▽
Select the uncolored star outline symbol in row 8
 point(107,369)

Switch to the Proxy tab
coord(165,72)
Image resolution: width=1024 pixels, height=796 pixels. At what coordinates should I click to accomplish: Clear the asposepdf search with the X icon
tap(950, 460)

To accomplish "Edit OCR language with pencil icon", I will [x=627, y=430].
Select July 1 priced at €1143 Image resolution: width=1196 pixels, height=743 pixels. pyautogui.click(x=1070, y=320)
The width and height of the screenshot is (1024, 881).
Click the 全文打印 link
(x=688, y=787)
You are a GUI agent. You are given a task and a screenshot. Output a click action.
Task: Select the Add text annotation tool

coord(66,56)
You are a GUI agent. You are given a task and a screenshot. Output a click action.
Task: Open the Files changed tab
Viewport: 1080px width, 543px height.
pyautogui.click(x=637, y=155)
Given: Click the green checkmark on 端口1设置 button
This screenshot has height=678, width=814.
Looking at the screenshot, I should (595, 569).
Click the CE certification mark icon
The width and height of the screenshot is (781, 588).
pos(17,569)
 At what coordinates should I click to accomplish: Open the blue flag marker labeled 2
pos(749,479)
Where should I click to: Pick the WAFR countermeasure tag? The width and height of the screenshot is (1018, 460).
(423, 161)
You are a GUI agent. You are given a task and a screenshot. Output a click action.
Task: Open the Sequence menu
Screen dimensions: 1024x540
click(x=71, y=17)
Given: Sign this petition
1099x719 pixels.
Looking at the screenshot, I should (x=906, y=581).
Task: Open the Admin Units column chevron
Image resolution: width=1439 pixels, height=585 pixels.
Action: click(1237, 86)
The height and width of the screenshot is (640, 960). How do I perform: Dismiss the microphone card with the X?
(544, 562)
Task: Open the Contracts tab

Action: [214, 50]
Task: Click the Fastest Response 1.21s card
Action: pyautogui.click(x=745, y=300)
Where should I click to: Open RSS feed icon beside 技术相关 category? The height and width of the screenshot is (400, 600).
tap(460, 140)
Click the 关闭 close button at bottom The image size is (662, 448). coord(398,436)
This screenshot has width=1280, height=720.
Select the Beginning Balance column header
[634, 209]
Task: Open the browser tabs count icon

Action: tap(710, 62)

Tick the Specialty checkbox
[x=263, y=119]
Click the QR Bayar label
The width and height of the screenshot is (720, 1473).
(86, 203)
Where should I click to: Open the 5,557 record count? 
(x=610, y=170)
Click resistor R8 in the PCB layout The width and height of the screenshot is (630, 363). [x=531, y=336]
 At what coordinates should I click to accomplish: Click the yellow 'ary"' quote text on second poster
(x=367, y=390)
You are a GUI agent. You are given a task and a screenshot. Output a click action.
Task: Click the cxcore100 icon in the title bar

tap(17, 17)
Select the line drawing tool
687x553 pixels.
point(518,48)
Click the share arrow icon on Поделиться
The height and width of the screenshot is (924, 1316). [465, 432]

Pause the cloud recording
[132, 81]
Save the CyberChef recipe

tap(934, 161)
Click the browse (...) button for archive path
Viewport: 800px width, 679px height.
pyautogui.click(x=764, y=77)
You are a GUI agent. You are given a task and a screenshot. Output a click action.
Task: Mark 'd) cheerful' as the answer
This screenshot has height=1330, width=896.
△
WHAT THE EXERCISE ASKS:
Gather every line from the listing above in which the word "button" appears.

TASK RESPONSE:
Given: Click the green checkmark on 端口1设置 button
Click the 关闭 close button at bottom The image size is (662, 448). coord(398,436)
Click the browse (...) button for archive path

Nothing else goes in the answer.